Requests —
1/ Who approved the forum posts on iTunes song pricing?
2/ Rewrite the iTunes pricing thread between "Except I can: I'd" and "Confusion is bad.", inclusive, with "variable" replaced by "flexible".
3/ Please carry on the forum thread about iTunes song pricing from the point where it stops.

Passage —
###

Posted on MacBytes.com (http://www.macbytes.com)
Approved by Mudbug

Aug 27, 2005, 07:48 PM
For purely selfish reasons? I'd want whatever came out ahead for MY specific habits, and that depends on exactly HOW much each song cost, so I can't answer.

Except I can: I'd want it to stay fixed. Becauce variable opens the door for the RIAA to play games I don't want them playing, a la Japan.

And for consumers in general, simplicity is a big benefit of iTunes. Look at the bad reviews of other download services with variable pricing (and even terms). Confusion is bad.

There's enough confusion in iTunes due to the few "album only" songs. If the labels want to play games with new releases they can do it that way for a while. Don't give them any more tools to pester music shoppers.

It would seem that the poll agrees with me :)

Aug 27, 2005, 07:50 PM
fixed. duh. its not broken, they don't have anything to fix.

Aug 27, 2005, 08:35 PM
Gee, I wonder if Apple, like all corporations, will look at it from the perspectives of 1) profits and 2) remaining competitive? Perhaps they'll let users choose from Plan A or Plan B to try to capture market share. A cost-benefit analysis in the boardroom will decide this one, not pressure from anyone.

###

Material provided —
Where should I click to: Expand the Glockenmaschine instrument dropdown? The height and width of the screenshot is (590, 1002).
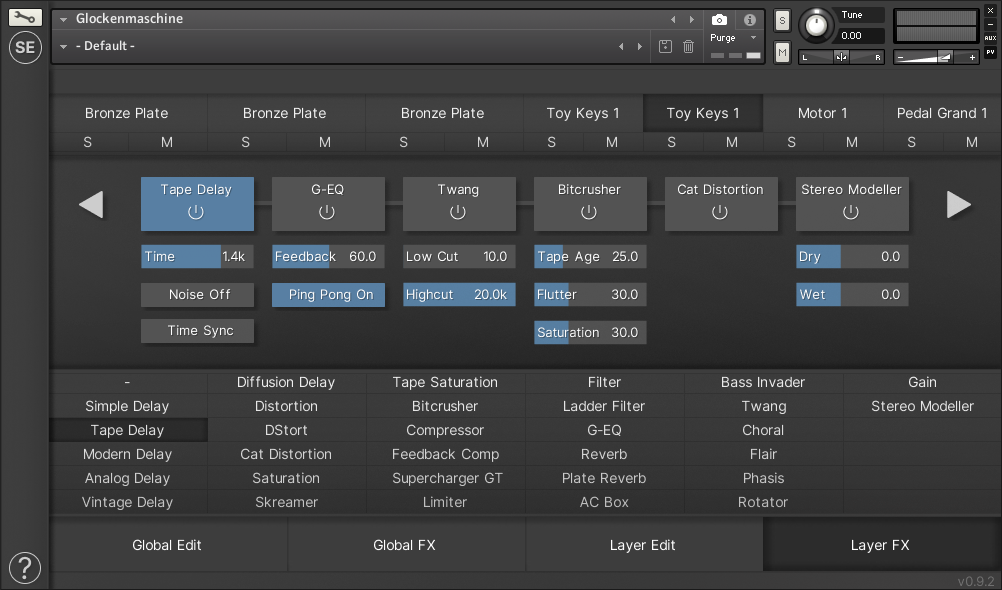[64, 19]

###

Solved problems —
1/ Mudbug

2/
Except I can: I'd want it to stay fixed. Becauce flexible opens the door for the RIAA to play games I don't want them playing, a la Japan.

And for consumers in general, simplicity is a big benefit of iTunes. Look at the bad reviews of other download services with flexible pricing (and even terms). Confusion is bad.

3/
If Apple were in this for the profits they'd have been straight out the door, I hear they barely make a cent on each song?

Aug 27, 2005, 08:51 PM
If Apple were in this for the profits they'd have been straight out the door, I hear they barely make a cent on each song?

Apple *is* in it for a profit ... just a hardware profit. ;)

I dunno about the record execs' ideas about variable pricing...that is, I'm not so sure they'll really spur any sales. As for me purchasing, I suspect that the music I want falls on the lower end of the popularity scale, for the most part... but I'm not sure.

I just want to see more music availability in the store.

Aug 28, 2005, 02:51 AM
If Apple were in this for the profits they'd have been straight out the door, I hear they barely make a cent on each song?
whats 500,000,000+ x .5c = $$$

Aug 28, 2005, 08:28 AM
iTunes because they own an iPod. I've used iTunes, and other music managers I feel are as intuitive and easy to use.
With the subscription music services out there (Rhapsody, MusicMatch, Napster, and most notably Yahoo! Music Engine), I'm surprised people aren't embracing these services over iTunes and other traditional music purchase options.
You can pay the $0.99 a song, or some variation on that, or you could, for instance, pay just $60 a year to Yahoo! and have access to over 1 million songs that are transferrable to a portable player and your PC. Don't want to be tied to digital rights management? Use a utility like Replay Music or MuvAudio to rerecord the tracks minus DRM and put the music where ever you'd like.

Frankly, I'm surprised this scenario doesn't occur to more people...

Aug 28, 2005, 09:24 AM
whats 500,000,000+ x .5c = $$$

500M songs * $0.005/song (your figure) = $2.5M dollars. That is substantially less than 1% of the $320M in profits Apple reported in fiscal Q3/05 (and that's comparing one QUARTER of profits to everything ever sold on iTMS, isn't it?)....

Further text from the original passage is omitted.